I was invited to a dinner party at a friend’s apartment in Portland. It was to be a small gathering and we were to be enjoying a roasted chicken with numerous bottles of white wine. I was in the neighborhood about an hour early and decided to pop in the local bar and watch the first half of the Thursday night football game strictly for fantasy purposes. This was 19th Nov of last year, Titans/Jaguars. This was my first, personal interaction with the Color Rush uniforms. I wasn’t prepared for how horrible they really were until I had to stare at them for a half an hour. I remember sitting at the bar and repeatedly sighing “UGH” loudly and to no one in particular. I couldn’t even focus on the game, which was equally awful. I was so focused on hate-watching those god-damn uniforms.

Anyway, so I arrive at the party and I meet a gentleman who worked for Nike. If you go to any dinner party in Portland, there is a 75% chance that someone at the party works for Nike and a 95% chance they will be the biggest assholes there. Lucky for me, this guy was one of the five percent and we hit it off instantly, laughing and joking and getting to that point where we could be conversationally candid with each other.

I had mentioned that I had popped in to watch the game before I came to dinner. He casually asked how felt about the new uniforms. Sparkling after three glasses of wine, I proceeded to go on an unholy diatribe and listed EVERYTHING I thought about the uniforms. Highlights included:

1. Why would anyone use a fecal sample from someone with a compromised immune system and think that was a good color scheme for the Jacksonville Jaguars?
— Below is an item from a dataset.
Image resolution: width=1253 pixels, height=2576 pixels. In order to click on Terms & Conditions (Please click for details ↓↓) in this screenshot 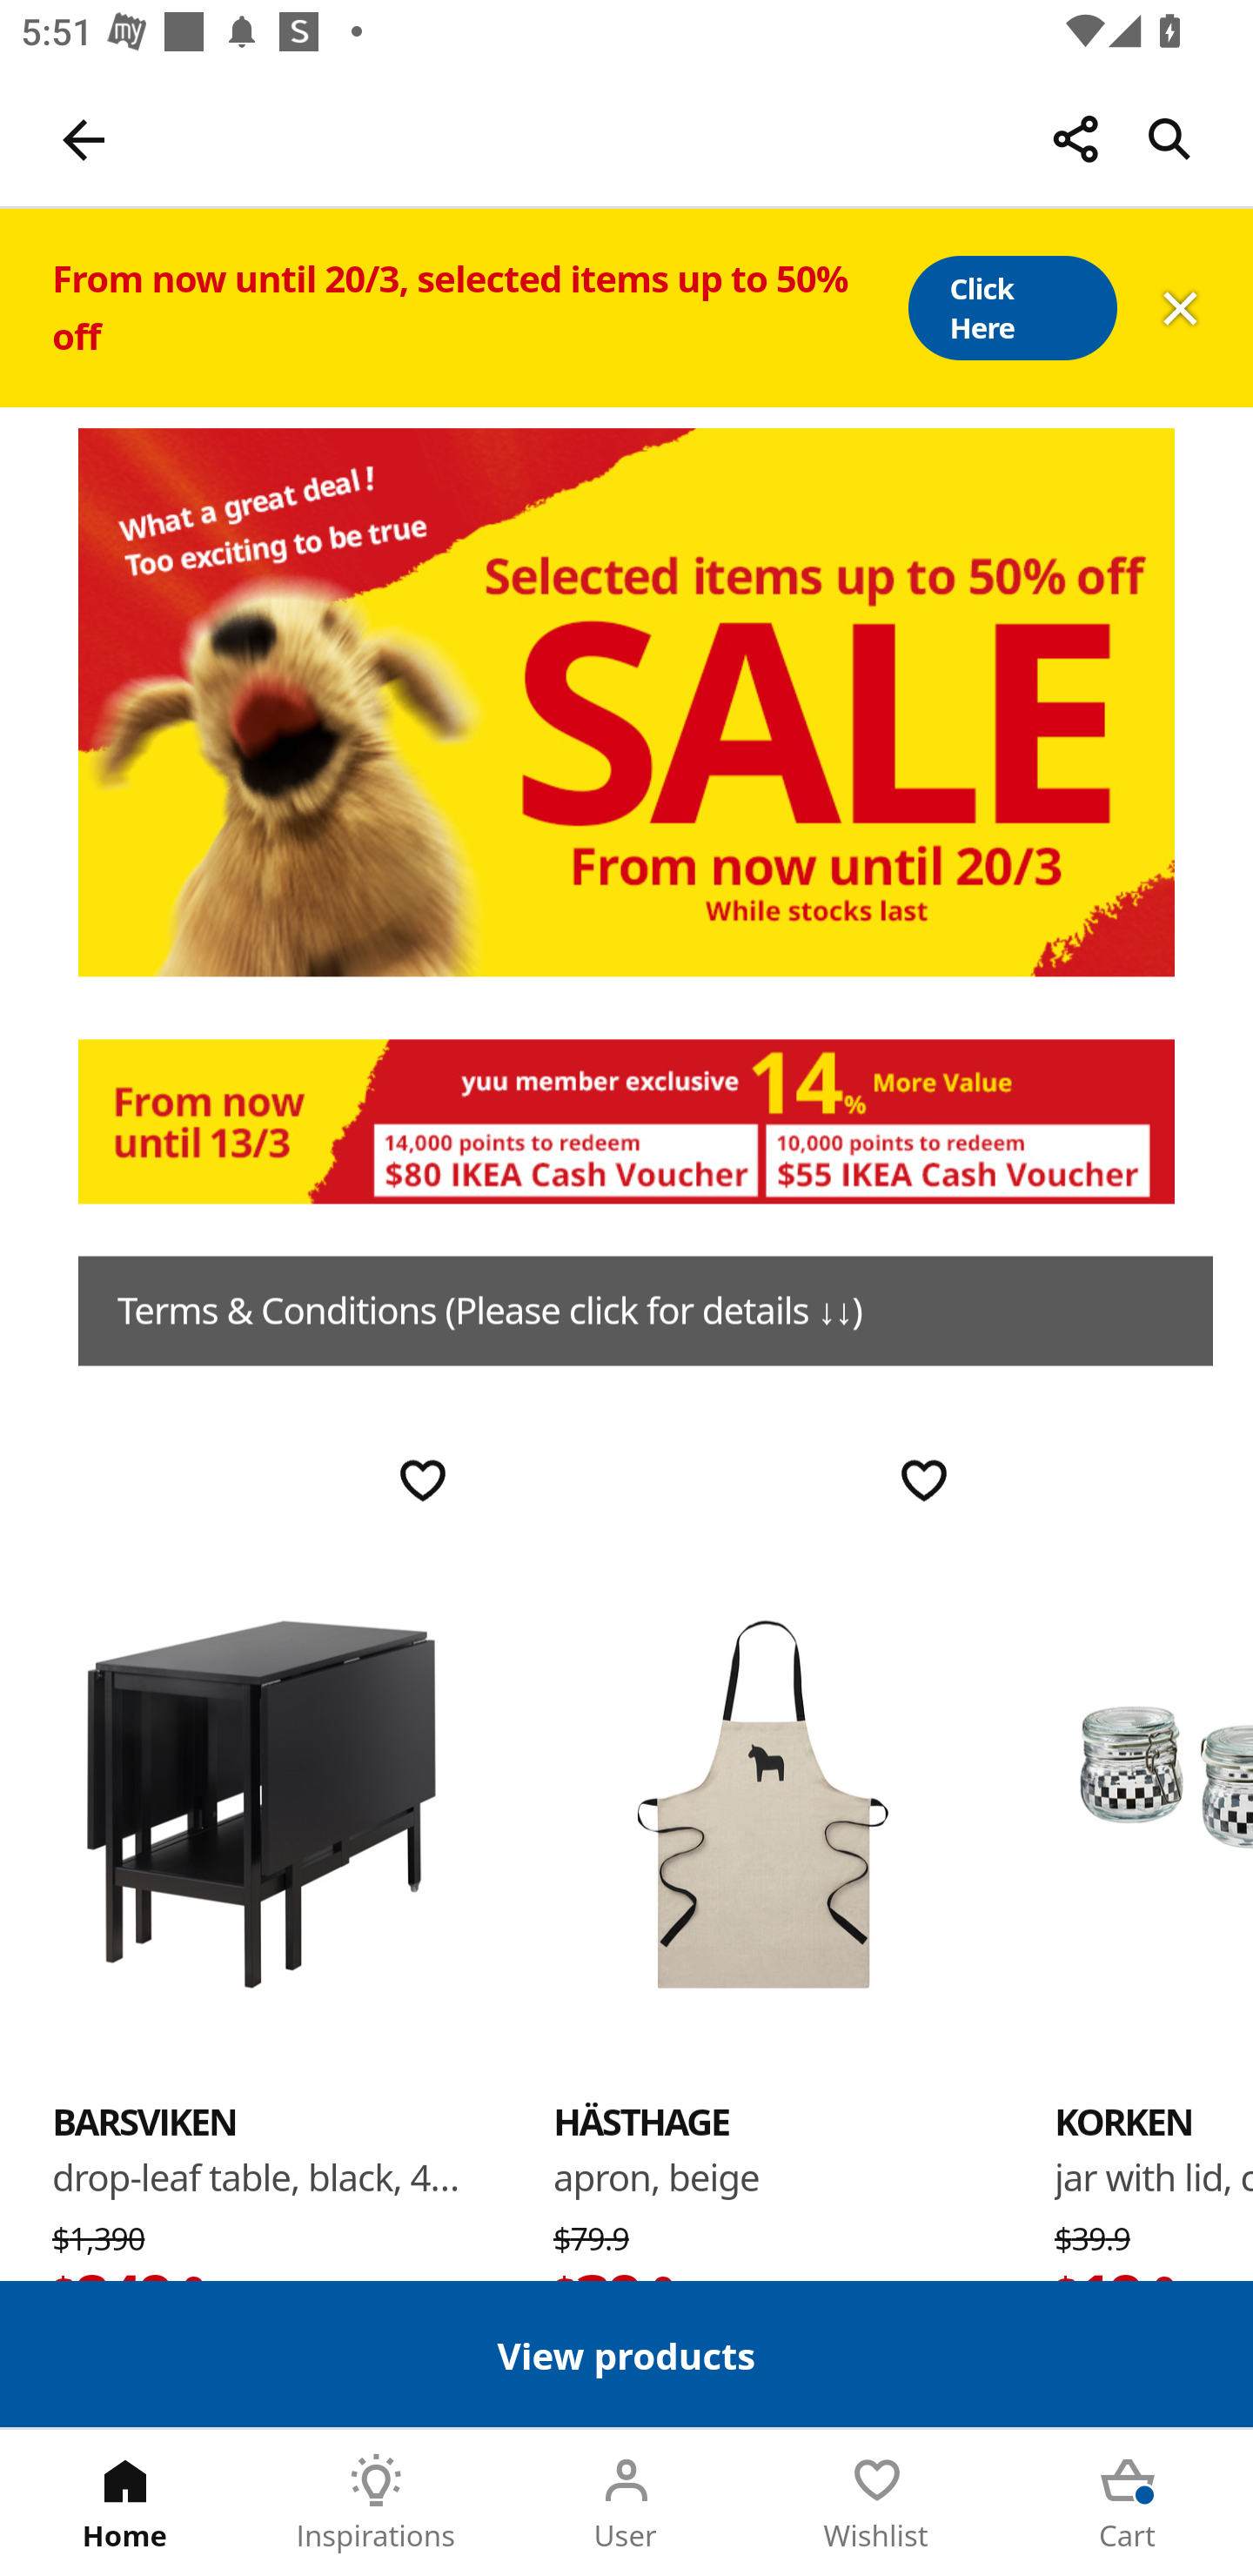, I will do `click(646, 1311)`.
2. Jacksonville, Florida is a fetid shithole, so of course the color was inspired by day old nacho and beer vomit.

3. Thursday Night games are inherently unwatchable, so the next best idea is to make the uniforms so horrible, viewers can focus their hatred and despair on something else. Like the fact that the field is covered in monochromatic onesies that reduce the players to hordes of giant baby-men.

And so on.

My new friend sat quiet for a beat and said that he was the Creative Director of Design at Nike for the NFL (or something like that) and was PERSONALLY responsible for the design and concept of the Color Rush marketing scheme. And that he was also responsible for the new-look NBA uniforms when they get re-designed by Nike. I responded with a spit-take of Sancerre and sat back in my chair in an amazed silence.

I tried to counter with a half-assed “Well, maybe they’re not ALL BAD hahaha (more wine please)” but I gave up. Why should I apologize?? Those uniforms are an atrocity and there is no way to sugarcoat it. The rest of the dinner was slightly awkward but fuck it, I would’ve been more comfortable if he said he had founded ISIS.